::: Input material

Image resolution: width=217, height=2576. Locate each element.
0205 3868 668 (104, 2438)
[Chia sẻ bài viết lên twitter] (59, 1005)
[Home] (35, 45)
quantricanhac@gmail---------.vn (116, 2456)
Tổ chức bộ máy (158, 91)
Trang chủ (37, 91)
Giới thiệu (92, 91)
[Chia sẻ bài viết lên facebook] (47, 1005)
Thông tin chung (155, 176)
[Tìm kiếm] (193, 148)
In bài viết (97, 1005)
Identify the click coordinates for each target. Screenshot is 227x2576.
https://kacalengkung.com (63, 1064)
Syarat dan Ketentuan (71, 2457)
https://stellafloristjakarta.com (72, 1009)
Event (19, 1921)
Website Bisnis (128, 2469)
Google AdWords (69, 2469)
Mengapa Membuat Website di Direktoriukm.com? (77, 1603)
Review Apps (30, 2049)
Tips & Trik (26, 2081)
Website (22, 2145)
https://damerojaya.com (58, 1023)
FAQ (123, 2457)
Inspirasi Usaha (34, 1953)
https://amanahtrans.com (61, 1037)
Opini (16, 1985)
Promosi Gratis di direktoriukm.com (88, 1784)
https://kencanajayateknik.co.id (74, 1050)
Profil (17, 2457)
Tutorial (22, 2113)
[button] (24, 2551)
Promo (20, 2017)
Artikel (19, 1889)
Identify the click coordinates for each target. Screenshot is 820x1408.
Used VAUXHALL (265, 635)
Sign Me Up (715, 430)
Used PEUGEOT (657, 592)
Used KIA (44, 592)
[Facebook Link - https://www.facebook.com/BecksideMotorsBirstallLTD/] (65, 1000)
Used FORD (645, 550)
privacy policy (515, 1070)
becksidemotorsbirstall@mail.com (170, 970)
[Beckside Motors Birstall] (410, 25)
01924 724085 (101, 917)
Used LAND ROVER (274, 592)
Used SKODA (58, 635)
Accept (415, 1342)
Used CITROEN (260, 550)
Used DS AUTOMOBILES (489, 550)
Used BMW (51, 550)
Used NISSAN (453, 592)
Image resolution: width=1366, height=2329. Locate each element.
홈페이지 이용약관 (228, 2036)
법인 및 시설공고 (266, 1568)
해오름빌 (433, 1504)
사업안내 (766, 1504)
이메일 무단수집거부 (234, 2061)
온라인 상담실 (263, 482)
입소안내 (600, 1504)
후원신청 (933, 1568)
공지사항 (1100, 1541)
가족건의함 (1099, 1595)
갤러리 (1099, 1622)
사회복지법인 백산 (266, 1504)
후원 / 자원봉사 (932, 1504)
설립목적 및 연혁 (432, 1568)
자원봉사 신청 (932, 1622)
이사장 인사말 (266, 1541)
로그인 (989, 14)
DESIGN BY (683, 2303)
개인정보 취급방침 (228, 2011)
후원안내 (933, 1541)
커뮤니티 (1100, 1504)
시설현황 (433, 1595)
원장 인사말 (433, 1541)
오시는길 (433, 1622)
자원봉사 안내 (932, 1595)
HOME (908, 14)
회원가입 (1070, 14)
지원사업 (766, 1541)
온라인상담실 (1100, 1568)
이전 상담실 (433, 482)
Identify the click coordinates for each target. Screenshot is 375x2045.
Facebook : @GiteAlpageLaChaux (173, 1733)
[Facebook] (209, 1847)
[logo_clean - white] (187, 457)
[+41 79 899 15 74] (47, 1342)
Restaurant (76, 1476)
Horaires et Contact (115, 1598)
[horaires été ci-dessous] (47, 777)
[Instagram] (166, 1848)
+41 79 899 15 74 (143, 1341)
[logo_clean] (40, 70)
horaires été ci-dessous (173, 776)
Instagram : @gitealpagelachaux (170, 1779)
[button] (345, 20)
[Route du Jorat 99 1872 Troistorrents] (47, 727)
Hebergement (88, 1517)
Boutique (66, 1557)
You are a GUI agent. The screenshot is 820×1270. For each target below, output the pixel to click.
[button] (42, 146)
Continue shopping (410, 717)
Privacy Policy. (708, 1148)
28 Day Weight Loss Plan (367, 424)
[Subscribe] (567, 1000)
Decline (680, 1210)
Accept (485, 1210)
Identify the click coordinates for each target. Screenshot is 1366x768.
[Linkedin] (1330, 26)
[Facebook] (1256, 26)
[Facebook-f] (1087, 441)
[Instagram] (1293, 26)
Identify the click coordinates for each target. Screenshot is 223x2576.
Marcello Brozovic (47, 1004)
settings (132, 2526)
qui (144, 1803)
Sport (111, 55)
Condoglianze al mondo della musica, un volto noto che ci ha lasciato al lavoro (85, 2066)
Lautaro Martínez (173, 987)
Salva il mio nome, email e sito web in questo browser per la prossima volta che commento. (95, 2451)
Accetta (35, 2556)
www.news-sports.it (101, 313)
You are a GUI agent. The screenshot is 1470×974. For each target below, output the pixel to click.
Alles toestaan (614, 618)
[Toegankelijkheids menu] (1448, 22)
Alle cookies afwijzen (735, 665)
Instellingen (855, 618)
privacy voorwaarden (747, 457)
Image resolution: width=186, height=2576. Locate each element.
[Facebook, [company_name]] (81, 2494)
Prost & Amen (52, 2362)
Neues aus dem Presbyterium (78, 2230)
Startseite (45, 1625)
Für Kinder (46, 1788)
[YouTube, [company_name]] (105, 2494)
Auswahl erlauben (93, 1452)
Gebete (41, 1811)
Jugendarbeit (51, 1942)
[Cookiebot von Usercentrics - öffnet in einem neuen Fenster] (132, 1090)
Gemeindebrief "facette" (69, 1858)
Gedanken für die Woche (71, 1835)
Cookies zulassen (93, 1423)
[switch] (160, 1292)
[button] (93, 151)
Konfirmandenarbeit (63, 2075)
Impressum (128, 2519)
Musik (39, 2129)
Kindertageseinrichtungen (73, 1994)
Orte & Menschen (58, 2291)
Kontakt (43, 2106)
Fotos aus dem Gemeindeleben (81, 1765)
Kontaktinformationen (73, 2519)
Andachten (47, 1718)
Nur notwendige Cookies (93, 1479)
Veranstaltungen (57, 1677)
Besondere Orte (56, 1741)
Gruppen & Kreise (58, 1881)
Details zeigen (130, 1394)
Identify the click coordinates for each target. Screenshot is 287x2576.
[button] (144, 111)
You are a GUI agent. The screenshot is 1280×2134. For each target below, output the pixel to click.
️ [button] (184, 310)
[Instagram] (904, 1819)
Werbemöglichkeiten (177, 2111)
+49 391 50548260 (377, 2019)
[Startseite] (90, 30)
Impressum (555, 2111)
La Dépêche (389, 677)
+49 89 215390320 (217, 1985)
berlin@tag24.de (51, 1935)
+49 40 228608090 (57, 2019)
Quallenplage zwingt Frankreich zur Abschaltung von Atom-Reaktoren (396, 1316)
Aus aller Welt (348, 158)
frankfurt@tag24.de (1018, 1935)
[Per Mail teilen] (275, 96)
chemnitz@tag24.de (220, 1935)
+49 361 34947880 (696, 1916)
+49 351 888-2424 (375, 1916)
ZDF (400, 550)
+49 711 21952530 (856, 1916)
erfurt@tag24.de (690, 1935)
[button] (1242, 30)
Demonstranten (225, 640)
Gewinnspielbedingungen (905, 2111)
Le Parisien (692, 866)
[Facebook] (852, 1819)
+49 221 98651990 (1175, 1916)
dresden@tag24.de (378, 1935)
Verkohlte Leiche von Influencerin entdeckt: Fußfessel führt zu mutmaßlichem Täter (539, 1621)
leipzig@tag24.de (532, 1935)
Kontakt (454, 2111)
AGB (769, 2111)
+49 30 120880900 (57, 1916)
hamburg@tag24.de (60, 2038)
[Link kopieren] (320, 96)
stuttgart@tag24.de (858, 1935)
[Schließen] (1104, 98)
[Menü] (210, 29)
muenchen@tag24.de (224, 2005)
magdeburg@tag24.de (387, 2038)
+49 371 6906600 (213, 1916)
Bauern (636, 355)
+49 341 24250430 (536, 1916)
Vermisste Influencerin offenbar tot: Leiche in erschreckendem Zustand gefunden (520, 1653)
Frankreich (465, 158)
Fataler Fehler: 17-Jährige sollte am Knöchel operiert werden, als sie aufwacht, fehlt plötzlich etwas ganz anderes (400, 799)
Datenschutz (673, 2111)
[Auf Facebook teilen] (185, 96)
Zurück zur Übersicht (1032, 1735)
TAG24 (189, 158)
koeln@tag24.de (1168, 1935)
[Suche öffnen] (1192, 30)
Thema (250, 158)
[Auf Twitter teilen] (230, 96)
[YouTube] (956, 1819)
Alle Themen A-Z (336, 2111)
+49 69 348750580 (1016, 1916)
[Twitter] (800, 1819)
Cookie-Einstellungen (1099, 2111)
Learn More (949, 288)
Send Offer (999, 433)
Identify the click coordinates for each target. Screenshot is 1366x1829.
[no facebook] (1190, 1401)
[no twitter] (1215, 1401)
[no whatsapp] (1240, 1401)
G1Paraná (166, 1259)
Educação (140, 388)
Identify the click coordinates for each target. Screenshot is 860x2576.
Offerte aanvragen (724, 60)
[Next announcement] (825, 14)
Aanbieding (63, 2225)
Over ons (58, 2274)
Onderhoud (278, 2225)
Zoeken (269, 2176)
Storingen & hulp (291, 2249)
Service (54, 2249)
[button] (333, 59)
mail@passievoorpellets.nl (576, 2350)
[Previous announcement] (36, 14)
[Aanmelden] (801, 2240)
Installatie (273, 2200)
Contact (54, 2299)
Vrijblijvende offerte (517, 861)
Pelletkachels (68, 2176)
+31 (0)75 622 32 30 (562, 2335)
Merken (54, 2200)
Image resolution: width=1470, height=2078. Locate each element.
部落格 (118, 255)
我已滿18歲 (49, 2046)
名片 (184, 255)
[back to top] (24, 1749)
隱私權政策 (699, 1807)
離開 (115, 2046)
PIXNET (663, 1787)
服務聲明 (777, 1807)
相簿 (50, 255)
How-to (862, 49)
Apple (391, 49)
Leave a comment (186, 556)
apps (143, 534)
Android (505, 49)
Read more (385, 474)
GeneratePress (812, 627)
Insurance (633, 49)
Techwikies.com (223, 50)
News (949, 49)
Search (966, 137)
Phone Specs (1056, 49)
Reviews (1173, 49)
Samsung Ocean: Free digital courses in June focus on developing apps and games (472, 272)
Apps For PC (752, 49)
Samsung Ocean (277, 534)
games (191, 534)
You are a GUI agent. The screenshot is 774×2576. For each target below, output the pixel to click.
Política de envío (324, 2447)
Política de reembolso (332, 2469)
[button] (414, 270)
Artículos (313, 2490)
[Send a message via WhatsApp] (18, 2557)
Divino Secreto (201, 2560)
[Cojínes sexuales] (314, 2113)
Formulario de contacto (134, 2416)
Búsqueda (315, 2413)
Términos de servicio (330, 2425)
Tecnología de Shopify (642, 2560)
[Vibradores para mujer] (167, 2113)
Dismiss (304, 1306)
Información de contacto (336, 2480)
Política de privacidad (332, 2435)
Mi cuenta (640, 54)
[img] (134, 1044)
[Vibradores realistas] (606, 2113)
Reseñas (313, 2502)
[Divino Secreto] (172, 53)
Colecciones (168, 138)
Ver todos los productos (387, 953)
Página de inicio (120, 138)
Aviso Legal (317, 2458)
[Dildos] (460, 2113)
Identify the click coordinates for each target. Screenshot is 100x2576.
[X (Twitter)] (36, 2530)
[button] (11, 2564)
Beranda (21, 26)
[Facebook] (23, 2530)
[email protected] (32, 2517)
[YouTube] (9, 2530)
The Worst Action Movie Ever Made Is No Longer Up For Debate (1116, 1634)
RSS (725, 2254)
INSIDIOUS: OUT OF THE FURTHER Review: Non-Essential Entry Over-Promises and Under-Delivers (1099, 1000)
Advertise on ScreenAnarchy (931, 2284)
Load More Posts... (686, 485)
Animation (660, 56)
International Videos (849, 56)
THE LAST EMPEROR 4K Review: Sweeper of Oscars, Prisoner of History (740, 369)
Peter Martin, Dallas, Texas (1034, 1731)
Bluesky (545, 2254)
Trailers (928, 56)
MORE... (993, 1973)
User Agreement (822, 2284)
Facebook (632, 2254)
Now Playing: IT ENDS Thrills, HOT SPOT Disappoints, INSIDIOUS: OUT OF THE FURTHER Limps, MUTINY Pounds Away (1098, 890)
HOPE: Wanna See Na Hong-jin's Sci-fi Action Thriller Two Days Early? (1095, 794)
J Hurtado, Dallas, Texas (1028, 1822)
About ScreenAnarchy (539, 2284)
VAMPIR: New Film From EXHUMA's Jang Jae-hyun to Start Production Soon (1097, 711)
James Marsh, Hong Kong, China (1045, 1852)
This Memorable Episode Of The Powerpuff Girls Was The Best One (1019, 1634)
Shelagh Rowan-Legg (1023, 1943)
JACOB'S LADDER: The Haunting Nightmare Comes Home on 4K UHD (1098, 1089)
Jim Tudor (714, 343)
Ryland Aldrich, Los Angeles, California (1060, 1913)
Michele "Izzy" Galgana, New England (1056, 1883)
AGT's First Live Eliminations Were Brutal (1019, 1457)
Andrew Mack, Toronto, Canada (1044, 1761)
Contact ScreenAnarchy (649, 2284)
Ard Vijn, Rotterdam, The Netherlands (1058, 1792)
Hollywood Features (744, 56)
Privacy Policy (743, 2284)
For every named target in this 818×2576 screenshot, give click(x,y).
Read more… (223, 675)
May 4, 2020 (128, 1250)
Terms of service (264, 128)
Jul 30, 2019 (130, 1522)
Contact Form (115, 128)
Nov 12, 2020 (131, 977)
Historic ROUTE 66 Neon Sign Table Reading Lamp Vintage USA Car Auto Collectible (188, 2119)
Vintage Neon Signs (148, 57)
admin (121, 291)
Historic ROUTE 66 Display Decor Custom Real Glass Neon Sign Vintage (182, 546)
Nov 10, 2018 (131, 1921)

::::::

**Activity**
Retype exactly the lines of the data above that fall between the line with "가족건의함 (1099, 1595)" and the line with "You are a GUI agent. The screenshot is 1470×974.", inclusive, and add nothing.

**Completed exercise**
가족건의함 (1099, 1595)
갤러리 (1099, 1622)
사회복지법인 백산 (266, 1504)
후원 / 자원봉사 (932, 1504)
설립목적 및 연혁 (432, 1568)
자원봉사 신청 (932, 1622)
이사장 인사말 (266, 1541)
로그인 (989, 14)
DESIGN BY (683, 2303)
개인정보 취급방침 (228, 2011)
후원안내 (933, 1541)
커뮤니티 (1100, 1504)
시설현황 (433, 1595)
원장 인사말 (433, 1541)
오시는길 (433, 1622)
자원봉사 안내 (932, 1595)
HOME (908, 14)
회원가입 (1070, 14)
지원사업 (766, 1541)
온라인상담실 (1100, 1568)
이전 상담실 (433, 482)
Identify the click coordinates for each target. Screenshot is 375x2045.
Facebook : @GiteAlpageLaChaux (173, 1733)
[Facebook] (209, 1847)
[logo_clean - white] (187, 457)
[+41 79 899 15 74] (47, 1342)
Restaurant (76, 1476)
Horaires et Contact (115, 1598)
[horaires été ci-dessous] (47, 777)
[Instagram] (166, 1848)
+41 79 899 15 74 (143, 1341)
[logo_clean] (40, 70)
horaires été ci-dessous (173, 776)
Instagram : @gitealpagelachaux (170, 1779)
[button] (345, 20)
[Route du Jorat 99 1872 Troistorrents] (47, 727)
Hebergement (88, 1517)
Boutique (66, 1557)
You are a GUI agent. The screenshot is 820×1270. For each target below, output the pixel to click.
[button] (42, 146)
Continue shopping (410, 717)
Privacy Policy. (708, 1148)
28 Day Weight Loss Plan (367, 424)
[Subscribe] (567, 1000)
Decline (680, 1210)
Accept (485, 1210)
Identify the click coordinates for each target. Screenshot is 1366x768.
[Linkedin] (1330, 26)
[Facebook] (1256, 26)
[Facebook-f] (1087, 441)
[Instagram] (1293, 26)
Identify the click coordinates for each target. Screenshot is 223x2576.
Marcello Brozovic (47, 1004)
settings (132, 2526)
qui (144, 1803)
Sport (111, 55)
Condoglianze al mondo della musica, un volto noto che ci ha lasciato al lavoro (85, 2066)
Lautaro Martínez (173, 987)
Salva il mio nome, email e sito web in questo browser per la prossima volta che commento. (95, 2451)
Accetta (35, 2556)
www.news-sports.it (101, 313)
You are a GUI agent. The screenshot is 1470×974. For each target below, output the pixel to click.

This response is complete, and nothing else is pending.